Come ha reagito l'Antisistema? Naturale: ha diffamato la rivolta popolare (defininendola fascista), ha sposato la causa delle bande separatiste filo-russe (definendole antifasciste), ha denunciato possibili aggressioni NATO alla Russia (!) e ha riconfermato la propria fede in Putin come baluardo dell'antimperialismo. Come se Lenin, a suo tempo, avesse appoggiato la Germania guglielmina in funzione anti-britannica.

L'ultima cantonata l'Antisistema l'ha presa con riguardo al governo di Alexis Tsipras; non si è trovato di meglio che lanciare un'allucinante campagna di diffamazione contro quel governo in generale, e contro Varoufakis in particolare.

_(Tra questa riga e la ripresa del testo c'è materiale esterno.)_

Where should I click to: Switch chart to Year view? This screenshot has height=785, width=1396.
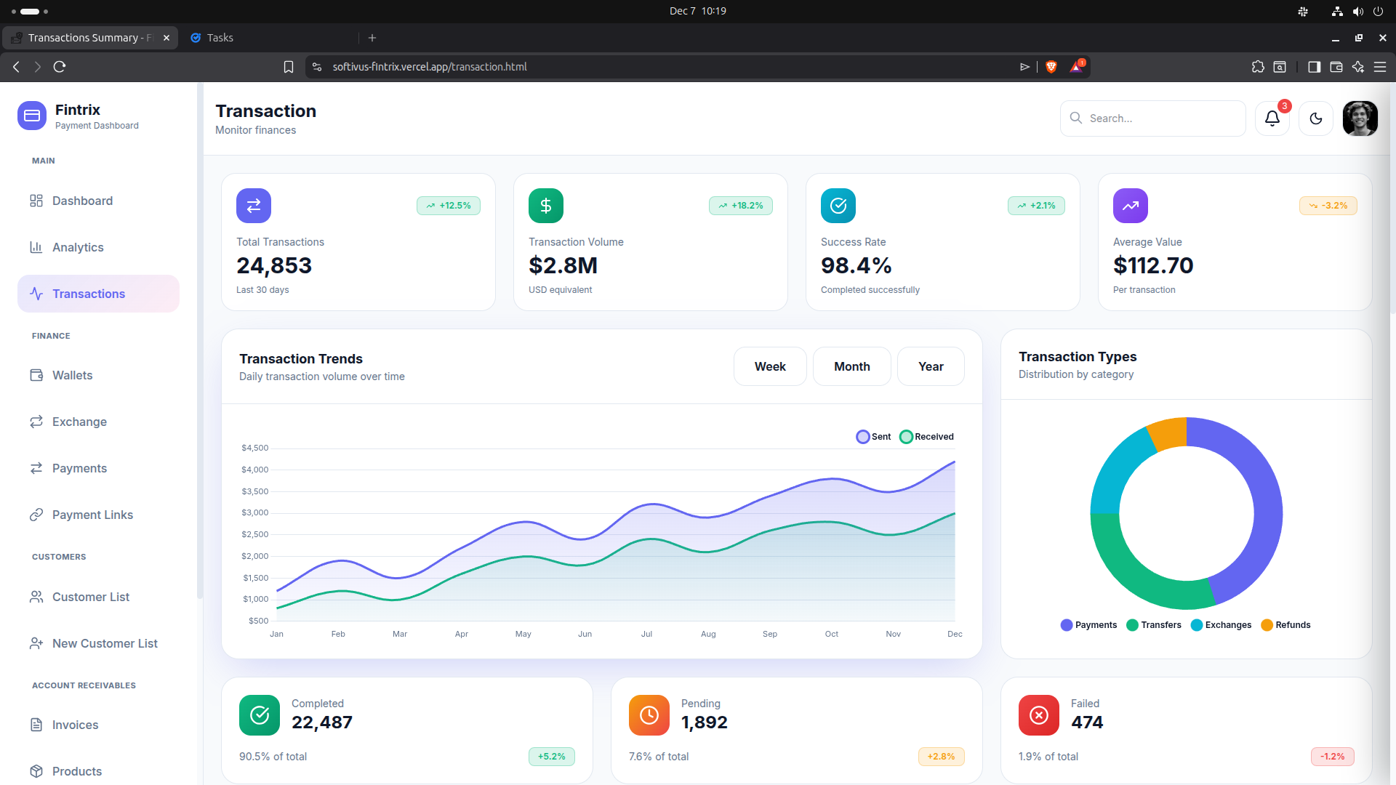930,366
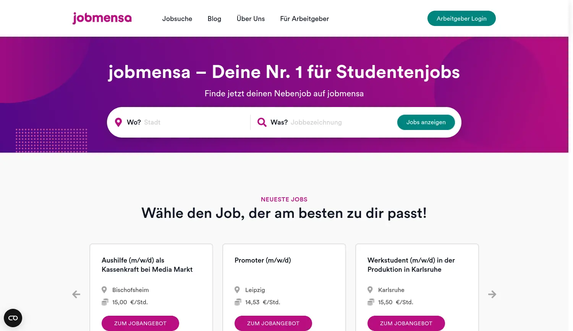Image resolution: width=573 pixels, height=331 pixels.
Task: Click the coins icon beside 14,53 €/Std.
Action: coord(238,302)
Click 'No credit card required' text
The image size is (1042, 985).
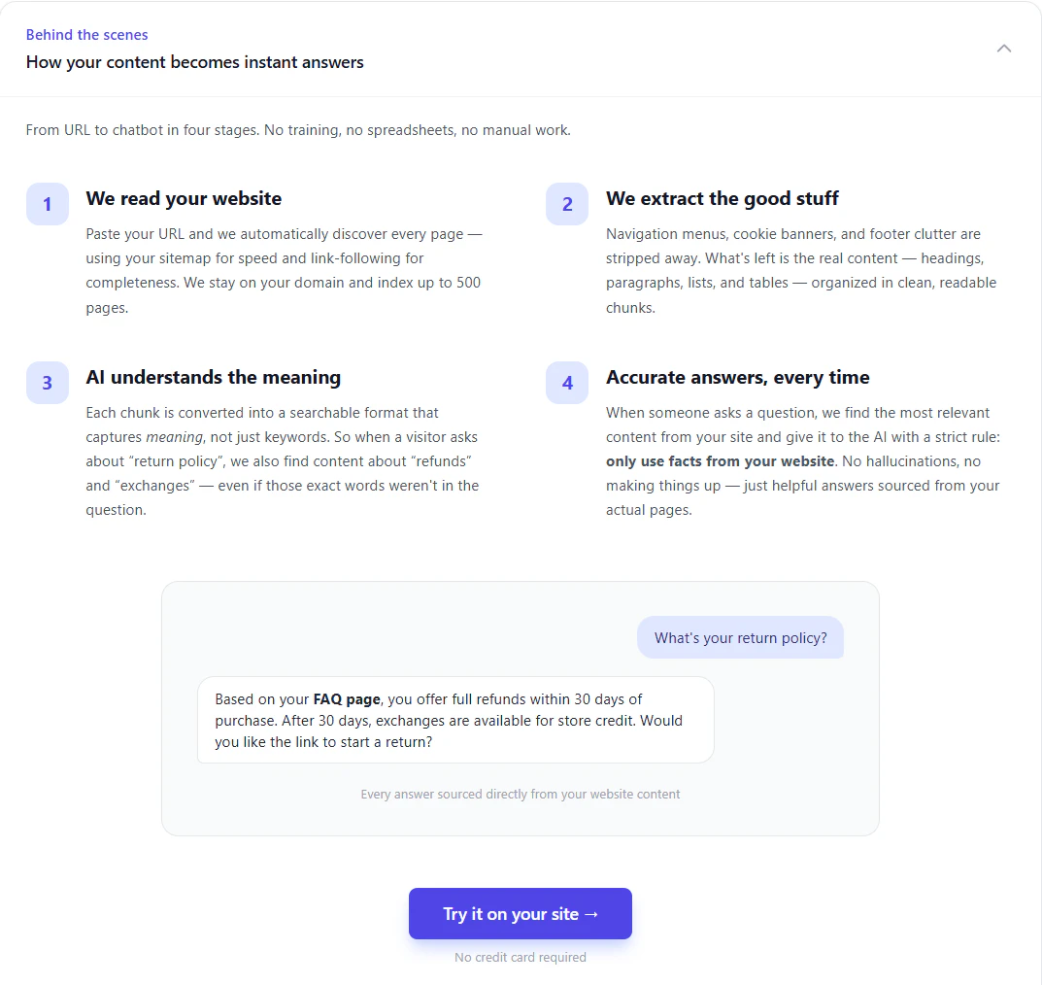coord(521,957)
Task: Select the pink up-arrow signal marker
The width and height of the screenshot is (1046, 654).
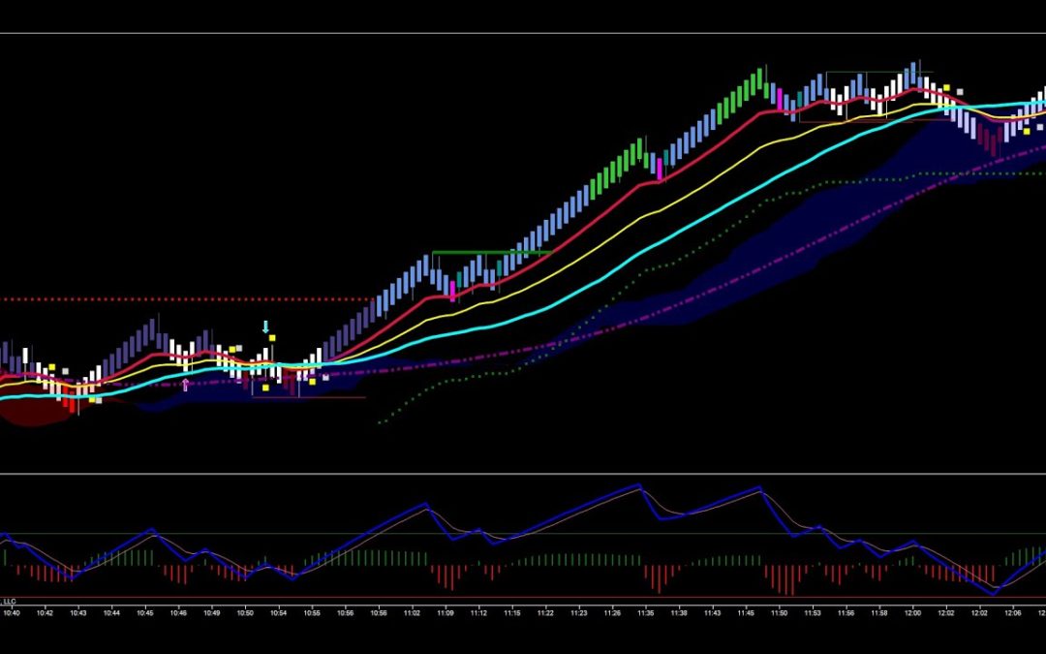Action: [185, 383]
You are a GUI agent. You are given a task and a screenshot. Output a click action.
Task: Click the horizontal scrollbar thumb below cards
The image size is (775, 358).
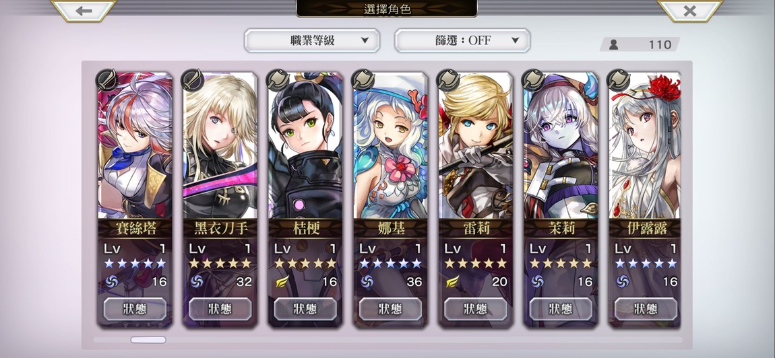pyautogui.click(x=148, y=340)
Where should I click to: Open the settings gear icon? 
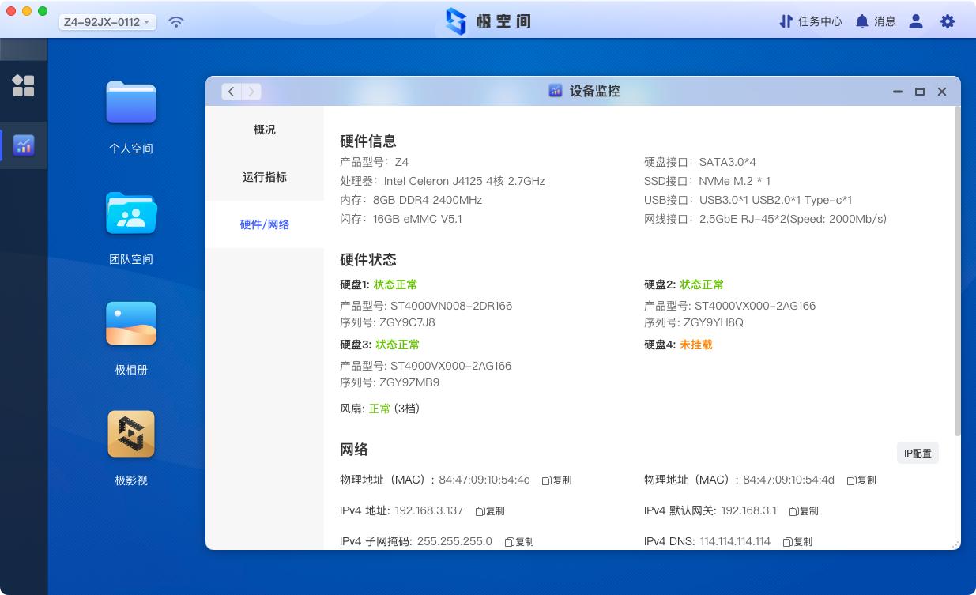coord(948,21)
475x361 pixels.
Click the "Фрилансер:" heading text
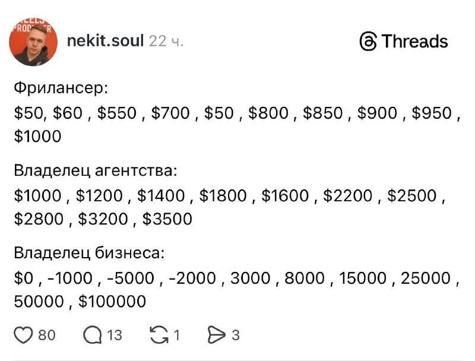[x=61, y=88]

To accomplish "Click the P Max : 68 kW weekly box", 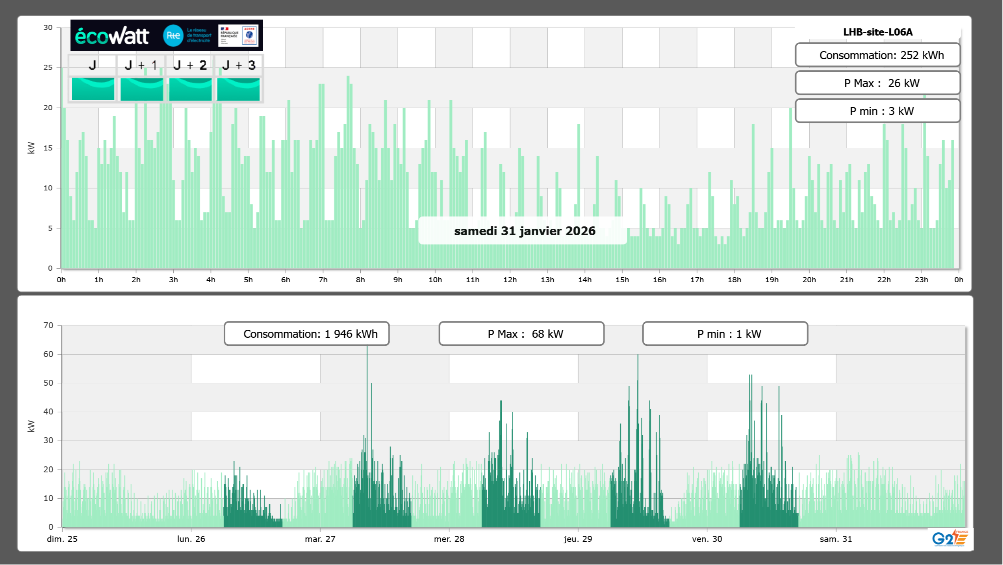I will click(521, 334).
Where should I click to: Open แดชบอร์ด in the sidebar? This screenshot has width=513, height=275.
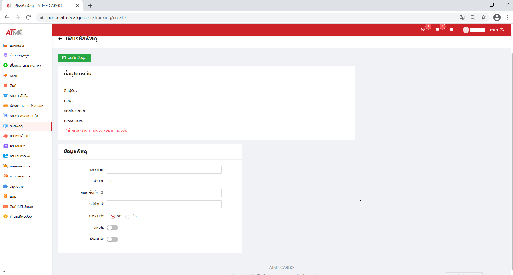point(17,45)
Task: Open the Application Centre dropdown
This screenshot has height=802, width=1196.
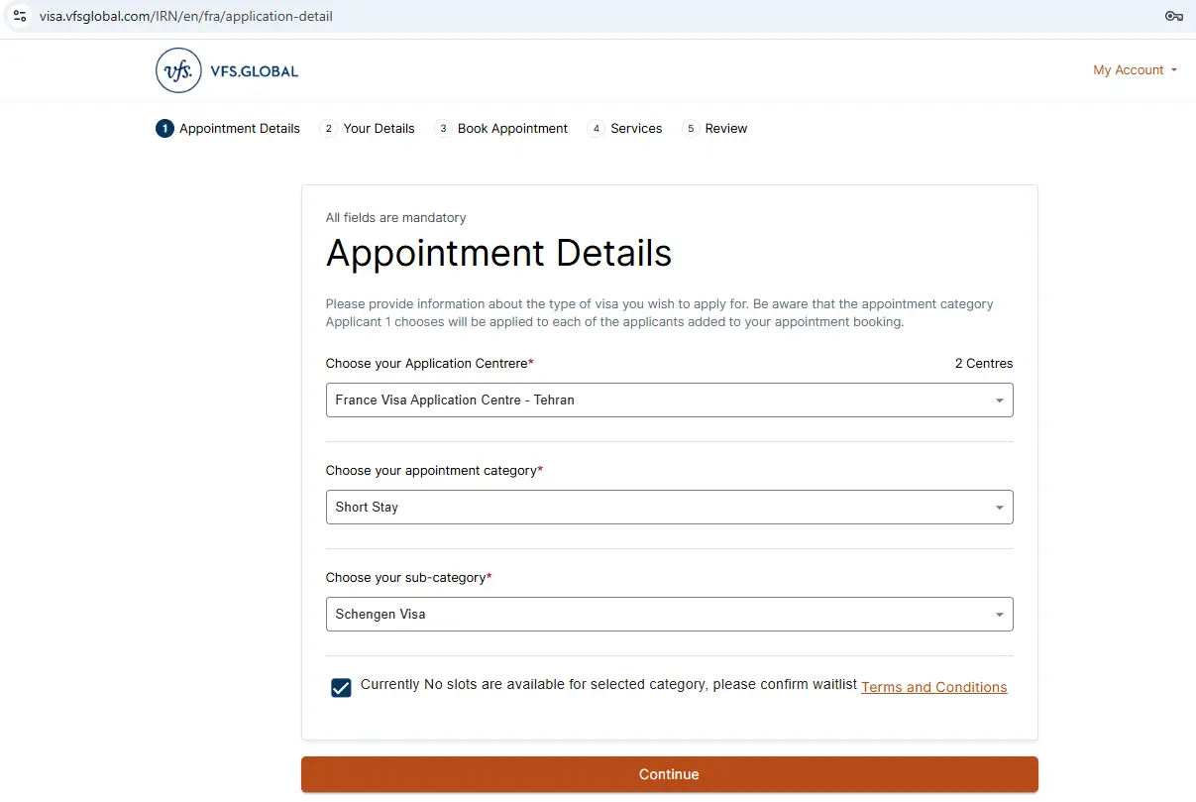Action: click(669, 401)
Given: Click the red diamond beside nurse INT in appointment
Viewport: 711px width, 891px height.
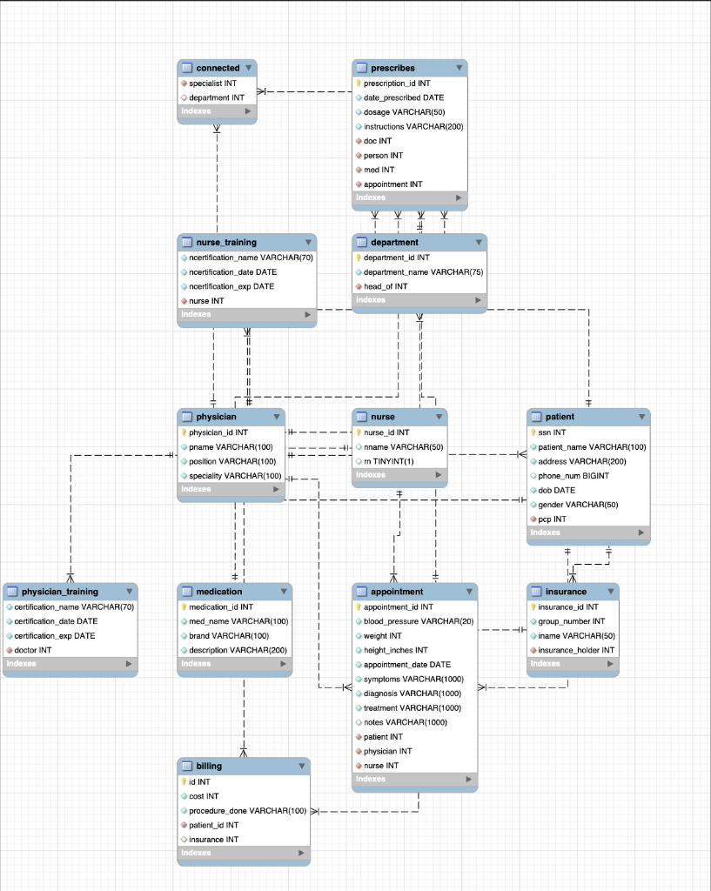Looking at the screenshot, I should 358,766.
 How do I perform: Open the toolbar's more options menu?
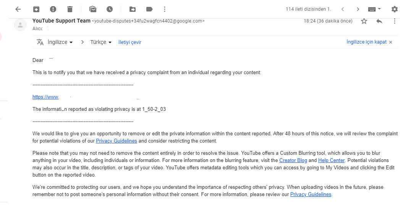tap(165, 9)
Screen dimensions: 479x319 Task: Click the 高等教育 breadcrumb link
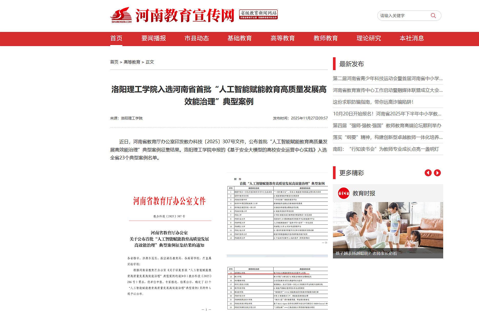pyautogui.click(x=132, y=62)
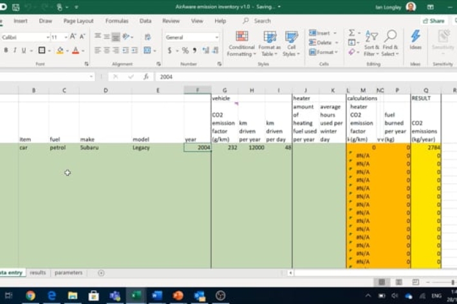Expand the font size dropdown

pos(65,37)
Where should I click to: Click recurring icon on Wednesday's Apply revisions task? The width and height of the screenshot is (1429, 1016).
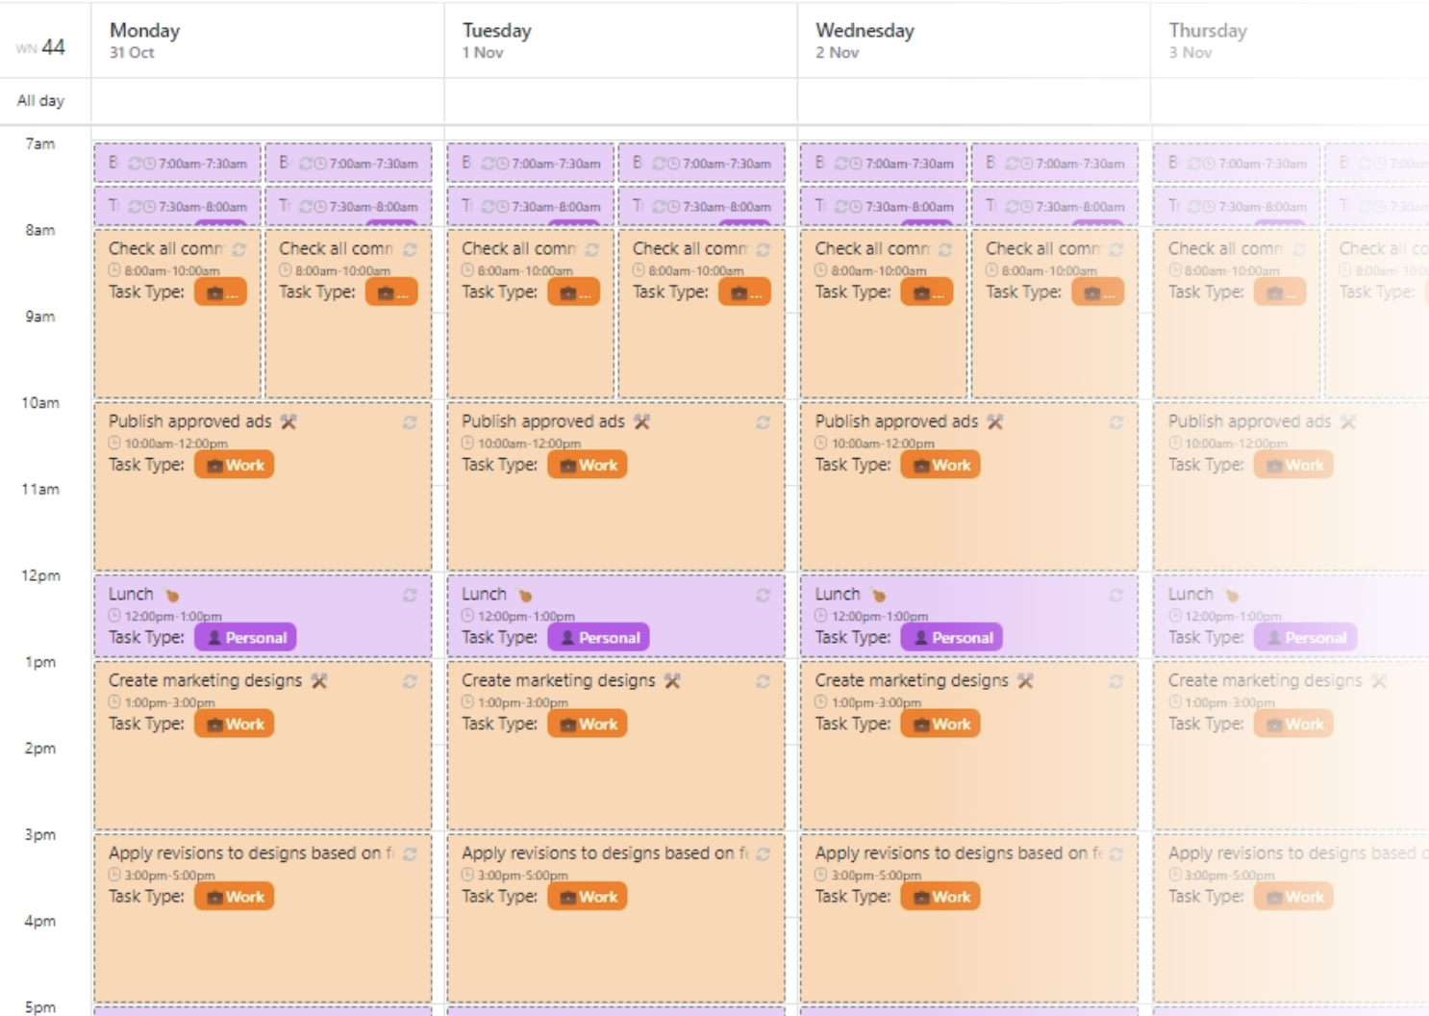(1116, 854)
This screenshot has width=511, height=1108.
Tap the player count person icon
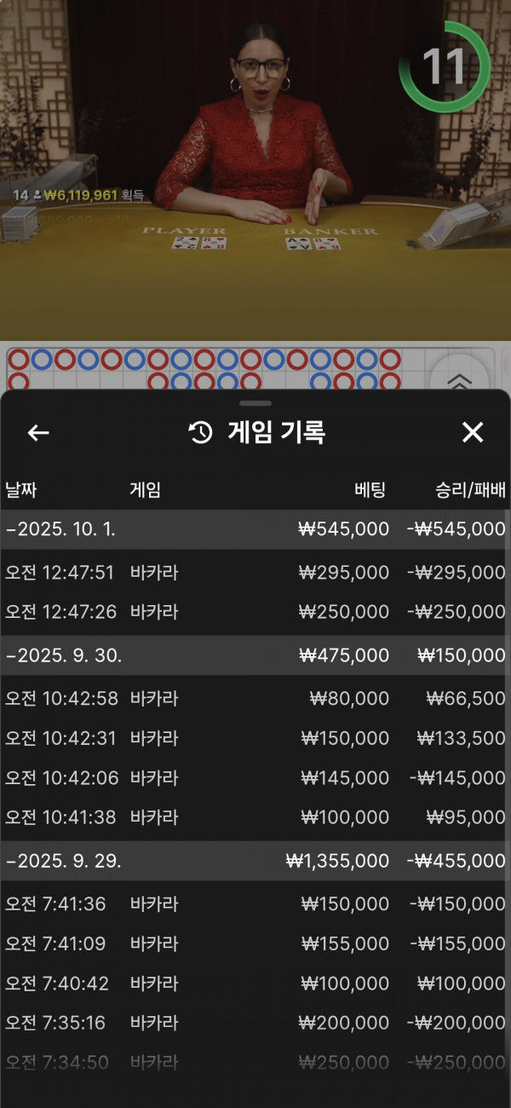(x=37, y=195)
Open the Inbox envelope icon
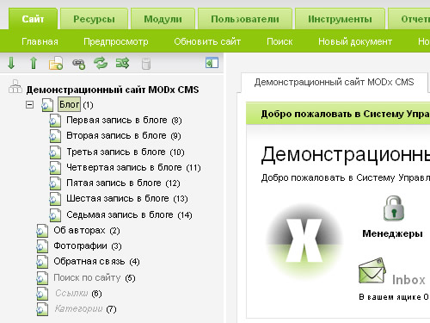The width and height of the screenshot is (430, 323). (x=372, y=270)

Ma ne abbiamo già parlato.

Che conclusioni possiamo trarre da questa trattazione sommaria della questione?

L'Antisistema ha tre grossi problemi: 

1) non è in grado di analizzare e intepretare correttamente l'attualità. Prende davvero fischi per fiaschi. L'esempio dell'attacco militare all'Iran e alla Siria è solare.
2) non è all'altezza della complessità dei problemi. Interpreta tutto su schemi binari: ad esempio americani cattivi/ non americani buoni. Predilige le soluzioni più semplicistiche e vacue ("usciamo dall'euro e tutto si aggiusterà"). E questo al netto delle bufale in cui puntualmente cade (questa era da Oscar). Non è in grado, in buona sostanza, di offrire un'alternativa intellettuale all'egemonia culturale del mainstream.
3) non è capace di entrare in sintonia con le esigenze degli oppressi. L'assenza di empatia nei confronti delle masse che manifestavano contro il governo Yanukovich, o di quelle che manifestano a favore del governo Tsipras, è abbastanza evidente. Fateci caso: non c'è un singolo movimento di massa contro cui l'Antisistema non si sia scagliato negli ultimi anni, in Europa e nel mondo. Tutti i movimenti popolari vengono classificati, quasi di default, come rivoluzioni colorate made in CIA.

In ultima analisi, l'Antisistema si comporta esattamente come una setta, gelosa della propria purezza e del proprio minoritarismo. Quando entra in contatto con elementi che mettono in dissordine i suoi schemini ideologici, reagisce insultando. Non stupisce dunque che l'Antisistema sia preda di guru, blogger narcisisti, leader improvvisati e tanti profeti del nulla: costituisce anzi il terreno d'elezione di questi personaggi.
Nessuna aspettativa pertanto, può essere nutrita sulle capacità dell'Antisistema di elaborare un pensiero che possa davvero sfidare l'egemonia del mainstream. Il lettore che va cercando questo pensiero non lo troverà nella nicchia web che, presumibilmente, è abituato a frequentare, È un vero peccato. L'alternativa nascerà altrove, non qui.